## The exercise
Convert the entries below into a JSON list of strings with one string per line, omitting any blank lines.

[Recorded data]
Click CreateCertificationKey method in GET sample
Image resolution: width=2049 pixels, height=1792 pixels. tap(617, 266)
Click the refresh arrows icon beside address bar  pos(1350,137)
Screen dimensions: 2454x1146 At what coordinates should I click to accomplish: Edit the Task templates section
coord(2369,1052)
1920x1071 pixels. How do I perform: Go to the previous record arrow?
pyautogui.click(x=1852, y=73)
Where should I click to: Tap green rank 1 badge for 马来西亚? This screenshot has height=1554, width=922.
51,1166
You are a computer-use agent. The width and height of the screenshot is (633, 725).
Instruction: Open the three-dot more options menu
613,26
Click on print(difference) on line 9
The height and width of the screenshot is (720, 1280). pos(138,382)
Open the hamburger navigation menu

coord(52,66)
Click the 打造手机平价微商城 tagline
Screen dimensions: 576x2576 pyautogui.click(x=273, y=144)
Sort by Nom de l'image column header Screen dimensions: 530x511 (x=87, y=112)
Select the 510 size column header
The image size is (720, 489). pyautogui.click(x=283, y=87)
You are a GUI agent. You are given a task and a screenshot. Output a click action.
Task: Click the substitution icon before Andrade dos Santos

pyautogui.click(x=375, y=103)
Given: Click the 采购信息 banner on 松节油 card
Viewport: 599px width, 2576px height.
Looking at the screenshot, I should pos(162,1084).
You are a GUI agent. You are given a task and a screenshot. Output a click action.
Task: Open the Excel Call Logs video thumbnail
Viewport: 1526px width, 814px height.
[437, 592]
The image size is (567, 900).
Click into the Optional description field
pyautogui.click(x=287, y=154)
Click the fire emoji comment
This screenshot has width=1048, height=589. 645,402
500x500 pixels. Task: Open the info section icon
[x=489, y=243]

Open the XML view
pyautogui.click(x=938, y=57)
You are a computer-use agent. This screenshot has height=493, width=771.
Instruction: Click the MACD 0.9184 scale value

## In response
[
  "Click CreateCertificationKey method in GET sample",
  "Image resolution: width=2049 pixels, height=1792 pixels. tap(617, 266)",
  "Click the refresh arrows icon beside address bar  pos(1350,137)",
  "Screen dimensions: 2454x1146 At what coordinates should I click to accomplish: Edit the Task templates section",
  "coord(2369,1052)",
  "1920x1071 pixels. How do I perform: Go to the previous record arrow?",
  "pyautogui.click(x=1852, y=73)",
  "Where should I click to: Tap green rank 1 badge for 马来西亚? This screenshot has height=1554, width=922.",
  "51,1166",
  "You are a computer-use agent. The width and height of the screenshot is (633, 725).",
  "Instruction: Open the three-dot more options menu",
  "613,26",
  "Click on print(difference) on line 9",
  "The height and width of the screenshot is (720, 1280). pos(138,382)",
  "Open the hamburger navigation menu",
  "coord(52,66)",
  "Click the 打造手机平价微商城 tagline",
  "Screen dimensions: 576x2576 pyautogui.click(x=273, y=144)",
  "Sort by Nom de l'image column header Screen dimensions: 530x511 (x=87, y=112)",
  "Select the 510 size column header",
  "The image size is (720, 489). pyautogui.click(x=283, y=87)",
  "You are a GUI agent. You are given a task and a screenshot. Output a click action.",
  "Task: Click the substitution icon before Andrade dos Santos",
  "pyautogui.click(x=375, y=103)",
  "Given: Click the 采购信息 banner on 松节油 card",
  "Viewport: 599px width, 2576px height.",
  "Looking at the screenshot, I should pos(162,1084).",
  "You are a GUI agent. You are given a task and a screenshot. Output a click action.",
  "Task: Open the Excel Call Logs video thumbnail",
  "Viewport: 1526px width, 814px height.",
  "[437, 592]",
  "The image size is (567, 900).",
  "Click into the Optional description field",
  "pyautogui.click(x=287, y=154)",
  "Click the fire emoji comment",
  "This screenshot has width=1048, height=589. 645,402",
  "500x500 pixels. Task: Open the info section icon",
  "[x=489, y=243]",
  "Open the XML view",
  "pyautogui.click(x=938, y=57)",
  "You are a computer-use agent. This screenshot has height=493, width=771.",
  "Instruction: Click the MACD 0.9184 scale value"
]